Existe otro mito muy extendido: creer que más horas despierto equivalen a mayor productividad. Un cerebro con déficit de sueño puede comenzar la jornada antes que otros, pero su capacidad para planificar, evaluar riesgos y controlar impulsos se reduce. A simple vista puede parecer eficiente, pero opera con menor precisión y mayor desgaste.
La cultura del cansancio también influye. En muchos entornos laborales se ha glorificado la idea de dormir poco como símbolo de compromiso. Se aplaude a quien responde mensajes a cualquier hora y presume de jornadas interminables. Sin embargo, la evidencia muestra que el agotamiento sostenido no mejora el liderazgo ni el desempeño. Al contrario, las personas fatigadas suelen ser más irritables, menos empáticas y menos efectivas al tomar decisiones.
A esto se suma un factor social que rara vez se menciona en los discursos motivacionales. No todas las personas tienen la misma realidad. Para muchos trabajadores, especialmente en comunidades como la hispana en Florida Central, madrugar no significa meditar en silencio ni entrenar en casa. Significa salir temprano hacia empleos exigentes, cumplir dobles turnos o equilibrar responsabilidades laborales con el cuidado de hijos y familiares. En esos casos, levantarse aún más temprano puede traducirse simplemente en más agotamiento.
Nada de esto implica que madrugar sea negativo para todos. Hay quienes se sienten naturalmente bien iniciando el día antes del amanecer y logran mantener un horario de sueño adecuado. Para ellos, levantarse temprano puede ser una rutina saludable. El problema surge cuando se presenta como fórmula universal y se ignora la diversidad biológica.
La recomendación de los especialistas es clara. Más importante que la hora exacta en que suena el despertador es la regularidad y la duración del descanso. Mantener horarios estables, evitar pantallas antes de dormir, reducir el consumo de cafeína en la tarde y crear un ambiente oscuro y tranquilo en la habitación son medidas que sí han demostrado beneficios.

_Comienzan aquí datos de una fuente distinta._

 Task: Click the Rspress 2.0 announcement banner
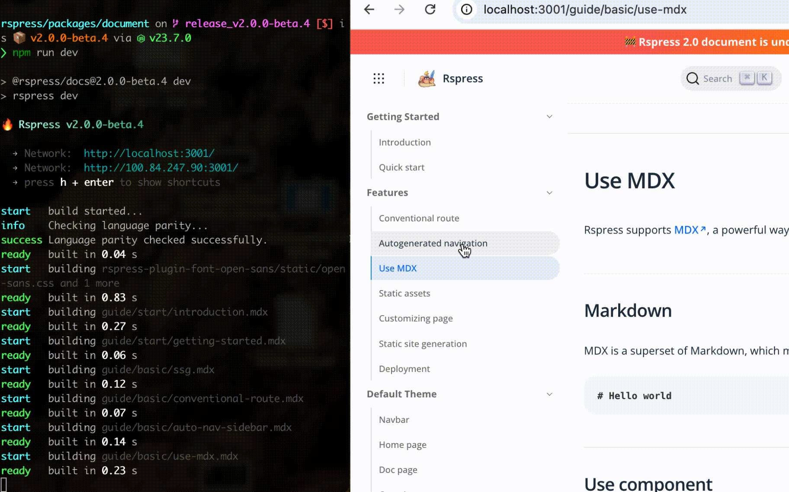(709, 42)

En lugar de preguntarnos a qué hora se levantan las personas exitosas, tal vez convenga preguntarnos si estamos durmiendo lo suficiente. La verdadera ventaja no está en ganarle horas al sol, sino en comenzar el día con la mente despejada y el cuerpo recuperado.
El éxito no empieza necesariamente a las cinco de la mañana. Empieza cuando dejamos de vivir permanentemente cansados y entendemos que el descanso no es un lujo, sino una necesidad básica para la salud física y emocional.